> **Task to complete**: Could you reproduce all of the entries below without a single change?

> **Material for this task**:
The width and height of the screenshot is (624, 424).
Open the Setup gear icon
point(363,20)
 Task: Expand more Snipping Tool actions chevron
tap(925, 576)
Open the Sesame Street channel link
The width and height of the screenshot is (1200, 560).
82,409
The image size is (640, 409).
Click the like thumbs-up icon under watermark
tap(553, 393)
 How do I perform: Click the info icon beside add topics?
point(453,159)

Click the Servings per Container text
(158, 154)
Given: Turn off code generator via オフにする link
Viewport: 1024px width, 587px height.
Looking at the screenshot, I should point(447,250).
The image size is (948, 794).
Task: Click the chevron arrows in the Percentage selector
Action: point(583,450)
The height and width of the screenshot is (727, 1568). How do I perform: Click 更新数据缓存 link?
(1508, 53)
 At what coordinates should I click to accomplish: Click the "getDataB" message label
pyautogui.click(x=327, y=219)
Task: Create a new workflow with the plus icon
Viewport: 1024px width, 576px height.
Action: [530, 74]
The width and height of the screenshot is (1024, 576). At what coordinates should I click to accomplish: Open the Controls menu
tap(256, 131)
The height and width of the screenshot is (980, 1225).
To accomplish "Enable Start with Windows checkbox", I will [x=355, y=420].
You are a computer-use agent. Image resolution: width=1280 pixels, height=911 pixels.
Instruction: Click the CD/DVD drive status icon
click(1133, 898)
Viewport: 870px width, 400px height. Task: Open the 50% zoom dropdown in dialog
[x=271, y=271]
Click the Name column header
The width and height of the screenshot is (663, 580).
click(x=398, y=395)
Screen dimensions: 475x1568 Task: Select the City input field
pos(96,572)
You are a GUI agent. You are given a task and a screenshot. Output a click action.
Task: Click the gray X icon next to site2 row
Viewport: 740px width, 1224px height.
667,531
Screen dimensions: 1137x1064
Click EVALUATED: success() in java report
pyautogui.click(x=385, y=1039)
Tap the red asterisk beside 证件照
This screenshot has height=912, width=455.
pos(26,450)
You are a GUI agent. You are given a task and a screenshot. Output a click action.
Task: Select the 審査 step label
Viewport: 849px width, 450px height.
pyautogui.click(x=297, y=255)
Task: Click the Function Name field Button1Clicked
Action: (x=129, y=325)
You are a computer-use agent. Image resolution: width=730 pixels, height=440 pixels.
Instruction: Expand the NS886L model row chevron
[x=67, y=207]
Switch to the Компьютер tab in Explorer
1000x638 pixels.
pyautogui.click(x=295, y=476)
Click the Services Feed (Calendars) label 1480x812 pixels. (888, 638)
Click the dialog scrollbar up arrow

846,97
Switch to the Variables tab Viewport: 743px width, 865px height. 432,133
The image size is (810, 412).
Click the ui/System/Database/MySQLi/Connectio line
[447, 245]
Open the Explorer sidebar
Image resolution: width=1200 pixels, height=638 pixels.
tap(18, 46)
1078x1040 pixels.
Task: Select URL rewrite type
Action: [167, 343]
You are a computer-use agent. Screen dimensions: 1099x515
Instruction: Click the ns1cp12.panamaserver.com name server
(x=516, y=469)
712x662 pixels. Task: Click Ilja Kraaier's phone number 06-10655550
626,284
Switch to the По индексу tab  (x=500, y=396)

> **Response for this exercise**:
The width and height of the screenshot is (624, 424).
Open the Setup gear icon
point(363,20)
 Task: Expand more Snipping Tool actions chevron
tap(925, 576)
Open the Sesame Street channel link
The width and height of the screenshot is (1200, 560).
82,409
The image size is (640, 409).
Click the like thumbs-up icon under watermark
tap(553, 393)
 How do I perform: Click the info icon beside add topics?
point(453,159)

Click the Servings per Container text
(158, 154)
Given: Turn off code generator via オフにする link
Viewport: 1024px width, 587px height.
Looking at the screenshot, I should point(447,250).
The image size is (948, 794).
Task: Click the chevron arrows in the Percentage selector
Action: point(583,450)
The height and width of the screenshot is (727, 1568). How do I perform: Click 更新数据缓存 link?
(1508, 53)
 At what coordinates should I click to accomplish: Click the "getDataB" message label
pyautogui.click(x=327, y=219)
Task: Create a new workflow with the plus icon
Viewport: 1024px width, 576px height.
Action: [530, 74]
The width and height of the screenshot is (1024, 576). At what coordinates should I click to accomplish: Open the Controls menu
tap(256, 131)
The height and width of the screenshot is (980, 1225).
To accomplish "Enable Start with Windows checkbox", I will [x=355, y=420].
You are a computer-use agent. Image resolution: width=1280 pixels, height=911 pixels.
Instruction: Click the CD/DVD drive status icon
click(1133, 898)
Viewport: 870px width, 400px height. Task: Open the 50% zoom dropdown in dialog
[x=271, y=271]
Click the Name column header
The width and height of the screenshot is (663, 580).
click(x=398, y=395)
Screen dimensions: 475x1568 Task: Select the City input field
pos(96,572)
You are a GUI agent. You are given a task and a screenshot. Output a click action.
Task: Click the gray X icon next to site2 row
Viewport: 740px width, 1224px height.
667,531
Screen dimensions: 1137x1064
Click EVALUATED: success() in java report
pyautogui.click(x=385, y=1039)
Tap the red asterisk beside 证件照
This screenshot has height=912, width=455.
pos(26,450)
You are a GUI agent. You are given a task and a screenshot. Output a click action.
Task: Select the 審査 step label
Viewport: 849px width, 450px height.
pyautogui.click(x=297, y=255)
Task: Click the Function Name field Button1Clicked
Action: (x=129, y=325)
You are a computer-use agent. Image resolution: width=730 pixels, height=440 pixels.
Instruction: Expand the NS886L model row chevron
[x=67, y=207]
Switch to the Компьютер tab in Explorer
1000x638 pixels.
pyautogui.click(x=295, y=476)
Click the Services Feed (Calendars) label 1480x812 pixels. (888, 638)
Click the dialog scrollbar up arrow

846,97
Switch to the Variables tab Viewport: 743px width, 865px height. 432,133
The image size is (810, 412).
Click the ui/System/Database/MySQLi/Connectio line
[447, 245]
Open the Explorer sidebar
Image resolution: width=1200 pixels, height=638 pixels.
tap(18, 46)
1078x1040 pixels.
Task: Select URL rewrite type
Action: [167, 343]
You are a computer-use agent. Screen dimensions: 1099x515
Instruction: Click the ns1cp12.panamaserver.com name server
(x=516, y=469)
712x662 pixels. Task: Click Ilja Kraaier's phone number 06-10655550
626,284
Switch to the По индексу tab  (x=500, y=396)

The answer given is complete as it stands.